**GOAL**
Switch every occurrence of "midpoint" in the entries below to "middle", and reproduce all the entries with nothing else altered.

**EXERCISE MATERIALS**
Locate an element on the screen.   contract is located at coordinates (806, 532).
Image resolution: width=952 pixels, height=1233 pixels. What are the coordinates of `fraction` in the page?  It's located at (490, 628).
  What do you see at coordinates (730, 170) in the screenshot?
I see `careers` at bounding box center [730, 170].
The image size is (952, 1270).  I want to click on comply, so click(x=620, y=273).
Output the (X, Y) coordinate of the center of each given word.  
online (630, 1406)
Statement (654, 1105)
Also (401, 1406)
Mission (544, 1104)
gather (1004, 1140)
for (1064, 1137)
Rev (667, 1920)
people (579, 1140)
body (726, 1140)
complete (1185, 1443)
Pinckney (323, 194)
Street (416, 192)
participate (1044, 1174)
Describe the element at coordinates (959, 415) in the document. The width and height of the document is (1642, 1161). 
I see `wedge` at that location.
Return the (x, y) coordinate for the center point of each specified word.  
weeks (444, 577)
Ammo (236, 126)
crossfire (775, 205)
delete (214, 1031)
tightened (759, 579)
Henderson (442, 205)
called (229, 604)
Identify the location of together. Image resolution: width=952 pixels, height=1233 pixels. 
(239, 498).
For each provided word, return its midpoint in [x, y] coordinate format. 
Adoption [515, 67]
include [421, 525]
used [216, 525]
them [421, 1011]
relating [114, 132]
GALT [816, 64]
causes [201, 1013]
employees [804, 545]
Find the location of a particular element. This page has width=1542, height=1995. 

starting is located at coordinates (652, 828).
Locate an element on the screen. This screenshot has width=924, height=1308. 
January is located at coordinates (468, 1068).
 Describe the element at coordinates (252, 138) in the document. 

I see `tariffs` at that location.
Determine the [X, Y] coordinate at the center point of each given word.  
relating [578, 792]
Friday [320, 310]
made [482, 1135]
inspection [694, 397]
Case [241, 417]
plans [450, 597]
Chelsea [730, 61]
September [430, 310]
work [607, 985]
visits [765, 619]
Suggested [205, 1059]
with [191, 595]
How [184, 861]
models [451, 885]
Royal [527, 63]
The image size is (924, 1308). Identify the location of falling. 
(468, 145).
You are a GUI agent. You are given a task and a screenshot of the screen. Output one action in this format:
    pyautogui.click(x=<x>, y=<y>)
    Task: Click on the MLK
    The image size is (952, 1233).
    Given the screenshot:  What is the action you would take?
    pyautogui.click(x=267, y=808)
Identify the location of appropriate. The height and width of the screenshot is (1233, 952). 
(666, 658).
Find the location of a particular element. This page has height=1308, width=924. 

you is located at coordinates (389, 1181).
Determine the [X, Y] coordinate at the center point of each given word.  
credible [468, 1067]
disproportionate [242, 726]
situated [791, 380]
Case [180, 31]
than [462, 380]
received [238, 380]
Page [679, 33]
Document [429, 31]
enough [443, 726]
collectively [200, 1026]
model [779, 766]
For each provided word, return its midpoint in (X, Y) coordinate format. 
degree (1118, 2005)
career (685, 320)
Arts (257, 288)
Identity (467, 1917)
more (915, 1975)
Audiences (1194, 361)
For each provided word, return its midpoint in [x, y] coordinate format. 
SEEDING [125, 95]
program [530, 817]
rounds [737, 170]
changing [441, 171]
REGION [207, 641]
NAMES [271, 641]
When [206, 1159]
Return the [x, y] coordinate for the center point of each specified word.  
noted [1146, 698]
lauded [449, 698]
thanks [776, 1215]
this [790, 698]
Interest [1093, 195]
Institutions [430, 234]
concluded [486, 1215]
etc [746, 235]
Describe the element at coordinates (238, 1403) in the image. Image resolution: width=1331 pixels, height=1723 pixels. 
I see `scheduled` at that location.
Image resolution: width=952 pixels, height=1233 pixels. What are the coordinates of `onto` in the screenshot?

**SOLVED EXERCISE**
Locate an element on the screen.   contract is located at coordinates (806, 532).
Image resolution: width=952 pixels, height=1233 pixels. What are the coordinates of `fraction` in the page?  It's located at (490, 628).
  What do you see at coordinates (730, 170) in the screenshot?
I see `careers` at bounding box center [730, 170].
The image size is (952, 1270).  I want to click on comply, so click(x=620, y=273).
Output the (X, Y) coordinate of the center of each given word.  
online (630, 1406)
Statement (654, 1105)
Also (401, 1406)
Mission (544, 1104)
gather (1004, 1140)
for (1064, 1137)
Rev (667, 1920)
people (579, 1140)
body (726, 1140)
complete (1185, 1443)
Pinckney (323, 194)
Street (416, 192)
participate (1044, 1174)
Describe the element at coordinates (959, 415) in the document. The width and height of the document is (1642, 1161). 
I see `wedge` at that location.
Return the (x, y) coordinate for the center point of each specified word.  
weeks (444, 577)
Ammo (236, 126)
crossfire (775, 205)
delete (214, 1031)
tightened (759, 579)
Henderson (442, 205)
called (229, 604)
Identify the location of together. Image resolution: width=952 pixels, height=1233 pixels. 
(239, 498).
For each provided word, return its middle in [x, y] coordinate format. 
Adoption [515, 67]
include [421, 525]
used [216, 525]
them [421, 1011]
relating [114, 132]
GALT [816, 64]
causes [201, 1013]
employees [804, 545]
Find the location of a particular element. This page has width=1542, height=1995. 

starting is located at coordinates (652, 828).
Locate an element on the screen. This screenshot has width=924, height=1308. 
January is located at coordinates (468, 1068).
 Describe the element at coordinates (252, 138) in the document. 

I see `tariffs` at that location.
Determine the [X, Y] coordinate at the center point of each given word.  
relating [578, 792]
Friday [320, 310]
made [482, 1135]
inspection [694, 397]
Case [241, 417]
plans [450, 597]
Chelsea [730, 61]
September [430, 310]
work [607, 985]
visits [765, 619]
Suggested [205, 1059]
with [191, 595]
How [184, 861]
models [451, 885]
Royal [527, 63]
The image size is (924, 1308). Identify the location of falling. 
(468, 145).
You are a GUI agent. You are given a task and a screenshot of the screen. Output one action in this format:
    pyautogui.click(x=<x>, y=<y>)
    Task: Click on the MLK
    The image size is (952, 1233).
    Given the screenshot:  What is the action you would take?
    pyautogui.click(x=267, y=808)
Identify the location of appropriate. The height and width of the screenshot is (1233, 952). 
(666, 658).
Find the location of a particular element. This page has height=1308, width=924. 

you is located at coordinates (389, 1181).
Determine the [X, Y] coordinate at the center point of each given word.  
credible [468, 1067]
disproportionate [242, 726]
situated [791, 380]
Case [180, 31]
than [462, 380]
received [238, 380]
Page [679, 33]
Document [429, 31]
enough [443, 726]
collectively [200, 1026]
model [779, 766]
For each provided word, return its middle in (X, Y) coordinate format. 
degree (1118, 2005)
career (685, 320)
Arts (257, 288)
Identity (467, 1917)
more (915, 1975)
Audiences (1194, 361)
For each provided word, return its middle in [x, y] coordinate format. 
SEEDING [125, 95]
program [530, 817]
rounds [737, 170]
changing [441, 171]
REGION [207, 641]
NAMES [271, 641]
When [206, 1159]
Return the [x, y] coordinate for the center point of each specified word.  
noted [1146, 698]
lauded [449, 698]
thanks [776, 1215]
this [790, 698]
Interest [1093, 195]
Institutions [430, 234]
concluded [486, 1215]
etc [746, 235]
Describe the element at coordinates (238, 1403) in the image. Image resolution: width=1331 pixels, height=1723 pixels. 
I see `scheduled` at that location.
Image resolution: width=952 pixels, height=1233 pixels. What are the coordinates of `onto` in the screenshot?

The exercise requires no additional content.